Release time :2016-03-30

 The research group led by Prof. WANG Jun at University of Science and Technology of China in collaboration with the group led by Prof. NIE Shuming at Wallace H. Coulter Department of Biomedical Engineering at Georgia Tech and Emory, has invented a “nano-aircraft carrier” drug delivery system, to deliver the anticancer drug more accurately and effectively to the cancer cells. This work was published online in Proceedings of the National Academy of Sciences of the United States of America (PNAS, doi: 10.1073/pnas.1522080113) on March 28, 2016.

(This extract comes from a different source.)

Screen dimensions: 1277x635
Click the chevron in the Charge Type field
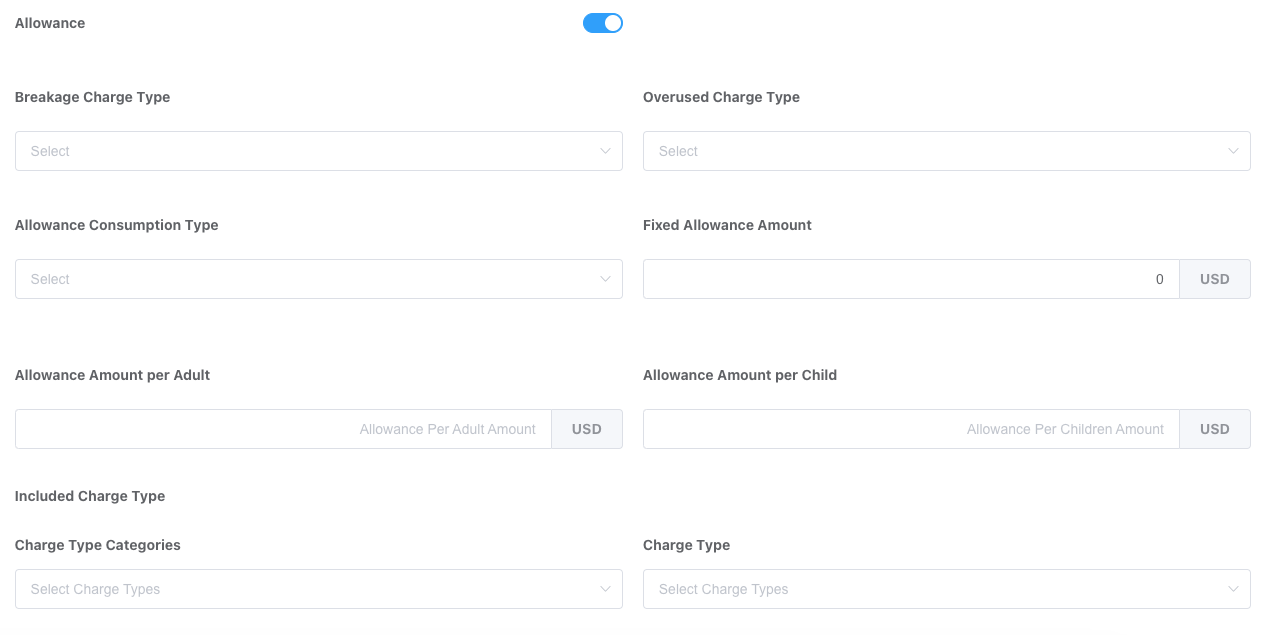(x=1233, y=589)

A principal goal of cancer nanomedicine is to deliver therapeutics effectively to cancer cells within solid tumors. However, there are series of biological barriers that impede nanomedicine from reaching target cells. Larger nanoparticles, despite being more advantageous for improved pharmacokinetics and high propensity of vascular extravasation, are inherently unfavorable for tumor penetration due to their huge diffusional hindrance in the tumor interstitial space. In contrast, smaller nanoparticles show much better tumor penetration, but very small particles typically suffer from short half-life and insufficient tumor accumulation because of their rapid clearance, resulting in failure of cancer treatment.

These groups developed a stimuli-responsive clustered nanoparticles to systematically overcome these multiple barriers to cancer chemotherapy, via integrating multiple small nano-prodrug (~ 5 nm) onto one large nanocarrier (~ 90 nm), to obtained a clustered multistage drug delivery system. At physiological pH, the clustered nanoparticles hold the size around 100 nm, and have high propensity of long blood circulation and enhanced tumor accumulation through the EPR effect. Then, the acidic tumor extracellular pH (pHe, ~ 6.5–7.2) triggers the release of small nano-prodrugs (~ 5 nm), which enable to execute deep and uniform tumor penetration to reach more cancer cells. Finally, the nano-prodrugs can be rapidly reduced in the reductive cytosol to release active and potent cisplatin to kill cancer cells and lead to robust antitumor efficacy

The co-first author of this study is Mr. LI Hongjun (Ph.D.candidate) and Dr.DU Xiaojiao from Prof. WANG Jun’s group and Dr.DU Jinzhi from Prof. NIE Shuming’s group.

This work was financially supported by the National Basic Research Program of China, National Natural Science Foundation of China.